Work task: Please give the data below again in full, exactly as it stands.

Material provided:
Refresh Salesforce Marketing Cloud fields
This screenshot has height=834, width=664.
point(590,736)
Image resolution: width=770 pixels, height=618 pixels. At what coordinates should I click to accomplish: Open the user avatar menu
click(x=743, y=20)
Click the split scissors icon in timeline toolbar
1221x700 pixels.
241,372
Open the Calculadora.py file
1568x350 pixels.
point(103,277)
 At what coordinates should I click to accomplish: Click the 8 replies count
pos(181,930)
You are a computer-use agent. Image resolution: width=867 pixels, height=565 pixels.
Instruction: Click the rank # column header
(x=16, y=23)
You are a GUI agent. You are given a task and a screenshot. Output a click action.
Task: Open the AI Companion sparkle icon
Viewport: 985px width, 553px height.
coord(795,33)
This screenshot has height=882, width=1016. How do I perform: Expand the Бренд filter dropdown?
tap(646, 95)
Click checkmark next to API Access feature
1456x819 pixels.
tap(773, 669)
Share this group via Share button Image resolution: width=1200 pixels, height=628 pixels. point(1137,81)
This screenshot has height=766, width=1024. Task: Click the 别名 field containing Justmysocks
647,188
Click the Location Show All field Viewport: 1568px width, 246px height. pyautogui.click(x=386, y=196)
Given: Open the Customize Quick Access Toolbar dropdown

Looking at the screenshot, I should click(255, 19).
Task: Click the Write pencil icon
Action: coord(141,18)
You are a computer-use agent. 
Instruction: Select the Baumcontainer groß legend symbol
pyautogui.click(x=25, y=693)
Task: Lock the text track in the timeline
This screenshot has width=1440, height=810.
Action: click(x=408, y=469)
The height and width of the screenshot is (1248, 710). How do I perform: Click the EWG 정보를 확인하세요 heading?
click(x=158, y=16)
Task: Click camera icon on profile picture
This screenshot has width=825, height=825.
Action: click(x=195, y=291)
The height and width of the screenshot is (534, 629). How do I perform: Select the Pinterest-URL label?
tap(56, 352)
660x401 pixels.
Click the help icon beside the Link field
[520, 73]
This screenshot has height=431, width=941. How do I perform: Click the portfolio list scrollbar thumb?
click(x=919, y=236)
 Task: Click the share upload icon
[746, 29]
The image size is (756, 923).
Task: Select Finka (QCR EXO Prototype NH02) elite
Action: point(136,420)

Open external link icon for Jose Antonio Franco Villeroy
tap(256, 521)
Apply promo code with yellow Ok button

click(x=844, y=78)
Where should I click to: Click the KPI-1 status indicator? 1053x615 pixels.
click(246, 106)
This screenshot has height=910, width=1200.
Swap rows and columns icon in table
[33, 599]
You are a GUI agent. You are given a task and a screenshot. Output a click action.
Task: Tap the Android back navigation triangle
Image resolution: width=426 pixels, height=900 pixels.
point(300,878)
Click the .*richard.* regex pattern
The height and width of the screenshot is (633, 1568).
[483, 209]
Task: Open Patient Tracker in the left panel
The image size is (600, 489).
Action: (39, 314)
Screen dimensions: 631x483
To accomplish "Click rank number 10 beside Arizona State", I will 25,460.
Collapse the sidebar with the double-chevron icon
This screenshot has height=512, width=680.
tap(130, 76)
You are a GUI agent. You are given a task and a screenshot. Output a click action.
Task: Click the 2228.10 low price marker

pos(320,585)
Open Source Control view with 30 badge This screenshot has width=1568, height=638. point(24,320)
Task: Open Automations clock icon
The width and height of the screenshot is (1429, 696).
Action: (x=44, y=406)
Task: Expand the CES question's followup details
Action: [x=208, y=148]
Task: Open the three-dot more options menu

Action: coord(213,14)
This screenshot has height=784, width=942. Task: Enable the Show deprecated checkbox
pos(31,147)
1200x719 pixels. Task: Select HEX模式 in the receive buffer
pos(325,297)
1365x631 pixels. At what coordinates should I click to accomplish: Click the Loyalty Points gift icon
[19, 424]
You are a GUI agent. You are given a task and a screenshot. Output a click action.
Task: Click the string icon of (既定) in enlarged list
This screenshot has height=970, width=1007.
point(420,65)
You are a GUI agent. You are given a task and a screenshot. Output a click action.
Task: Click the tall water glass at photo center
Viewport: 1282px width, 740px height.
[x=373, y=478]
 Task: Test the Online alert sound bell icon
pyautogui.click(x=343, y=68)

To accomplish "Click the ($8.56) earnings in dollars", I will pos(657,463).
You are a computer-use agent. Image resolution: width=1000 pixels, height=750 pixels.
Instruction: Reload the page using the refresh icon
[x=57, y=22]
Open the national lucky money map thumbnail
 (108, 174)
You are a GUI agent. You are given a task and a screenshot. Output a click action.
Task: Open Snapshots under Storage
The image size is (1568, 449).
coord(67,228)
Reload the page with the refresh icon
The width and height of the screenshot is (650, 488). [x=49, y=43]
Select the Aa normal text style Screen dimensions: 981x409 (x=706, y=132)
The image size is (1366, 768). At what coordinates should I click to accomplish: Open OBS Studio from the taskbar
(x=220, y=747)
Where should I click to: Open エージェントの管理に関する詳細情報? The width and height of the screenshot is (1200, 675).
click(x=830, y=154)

Output of the exercise:
Refresh Salesforce Marketing Cloud fields
This screenshot has height=834, width=664.
point(590,736)
Image resolution: width=770 pixels, height=618 pixels. At what coordinates should I click to accomplish: Open the user avatar menu
click(x=743, y=20)
Click the split scissors icon in timeline toolbar
1221x700 pixels.
241,372
Open the Calculadora.py file
1568x350 pixels.
point(103,277)
 At what coordinates should I click to accomplish: Click the 8 replies count
pos(181,930)
You are a computer-use agent. Image resolution: width=867 pixels, height=565 pixels.
Instruction: Click the rank # column header
(x=16, y=23)
You are a GUI agent. You are given a task and a screenshot. Output a click action.
Task: Open the AI Companion sparkle icon
Viewport: 985px width, 553px height.
coord(795,33)
This screenshot has height=882, width=1016. How do I perform: Expand the Бренд filter dropdown?
tap(646, 95)
Click checkmark next to API Access feature
1456x819 pixels.
tap(773, 669)
Share this group via Share button Image resolution: width=1200 pixels, height=628 pixels. point(1137,81)
This screenshot has height=766, width=1024. Task: Click the 别名 field containing Justmysocks
647,188
Click the Location Show All field Viewport: 1568px width, 246px height. pyautogui.click(x=386, y=196)
Given: Open the Customize Quick Access Toolbar dropdown

Looking at the screenshot, I should click(255, 19).
Task: Click the Write pencil icon
Action: coord(141,18)
You are a computer-use agent. 
Instruction: Select the Baumcontainer groß legend symbol
pyautogui.click(x=25, y=693)
Task: Lock the text track in the timeline
This screenshot has width=1440, height=810.
Action: click(x=408, y=469)
The height and width of the screenshot is (1248, 710). How do I perform: Click the EWG 정보를 확인하세요 heading?
click(x=158, y=16)
Task: Click camera icon on profile picture
This screenshot has width=825, height=825.
Action: click(x=195, y=291)
The height and width of the screenshot is (534, 629). How do I perform: Select the Pinterest-URL label?
tap(56, 352)
660x401 pixels.
Click the help icon beside the Link field
[520, 73]
This screenshot has height=431, width=941. How do I perform: Click the portfolio list scrollbar thumb?
click(x=919, y=236)
 Task: Click the share upload icon
[746, 29]
The image size is (756, 923).
Task: Select Finka (QCR EXO Prototype NH02) elite
Action: point(136,420)

Open external link icon for Jose Antonio Franco Villeroy
tap(256, 521)
Apply promo code with yellow Ok button

click(x=844, y=78)
Where should I click to: Click the KPI-1 status indicator? 1053x615 pixels.
click(246, 106)
This screenshot has height=910, width=1200.
Swap rows and columns icon in table
[33, 599]
You are a GUI agent. You are given a task and a screenshot. Output a click action.
Task: Tap the Android back navigation triangle
Image resolution: width=426 pixels, height=900 pixels.
point(300,878)
Click the .*richard.* regex pattern
The height and width of the screenshot is (633, 1568).
[483, 209]
Task: Open Patient Tracker in the left panel
The image size is (600, 489).
Action: (39, 314)
Screen dimensions: 631x483
To accomplish "Click rank number 10 beside Arizona State", I will 25,460.
Collapse the sidebar with the double-chevron icon
This screenshot has height=512, width=680.
tap(130, 76)
You are a GUI agent. You are given a task and a screenshot. Output a click action.
Task: Click the 2228.10 low price marker

pos(320,585)
Open Source Control view with 30 badge This screenshot has width=1568, height=638. point(24,320)
Task: Open Automations clock icon
The width and height of the screenshot is (1429, 696).
Action: (x=44, y=406)
Task: Expand the CES question's followup details
Action: [x=208, y=148]
Task: Open the three-dot more options menu

Action: coord(213,14)
This screenshot has height=784, width=942. Task: Enable the Show deprecated checkbox
pos(31,147)
1200x719 pixels. Task: Select HEX模式 in the receive buffer
pos(325,297)
1365x631 pixels. At what coordinates should I click to accomplish: Click the Loyalty Points gift icon
[19, 424]
You are a GUI agent. You are given a task and a screenshot. Output a click action.
Task: Click the string icon of (既定) in enlarged list
This screenshot has height=970, width=1007.
point(420,65)
You are a GUI agent. You are given a task and a screenshot. Output a click action.
Task: Click the tall water glass at photo center
Viewport: 1282px width, 740px height.
[x=373, y=478]
 Task: Test the Online alert sound bell icon
pyautogui.click(x=343, y=68)

To accomplish "Click the ($8.56) earnings in dollars", I will pos(657,463).
You are a computer-use agent. Image resolution: width=1000 pixels, height=750 pixels.
Instruction: Reload the page using the refresh icon
[x=57, y=22]
Open the national lucky money map thumbnail
 (108, 174)
You are a GUI agent. You are given a task and a screenshot. Output a click action.
Task: Open Snapshots under Storage
The image size is (1568, 449).
coord(67,228)
Reload the page with the refresh icon
The width and height of the screenshot is (650, 488). [x=49, y=43]
Select the Aa normal text style Screen dimensions: 981x409 (x=706, y=132)
The image size is (1366, 768). At what coordinates should I click to accomplish: Open OBS Studio from the taskbar
(x=220, y=747)
Where should I click to: Open エージェントの管理に関する詳細情報? The width and height of the screenshot is (1200, 675).
click(x=830, y=154)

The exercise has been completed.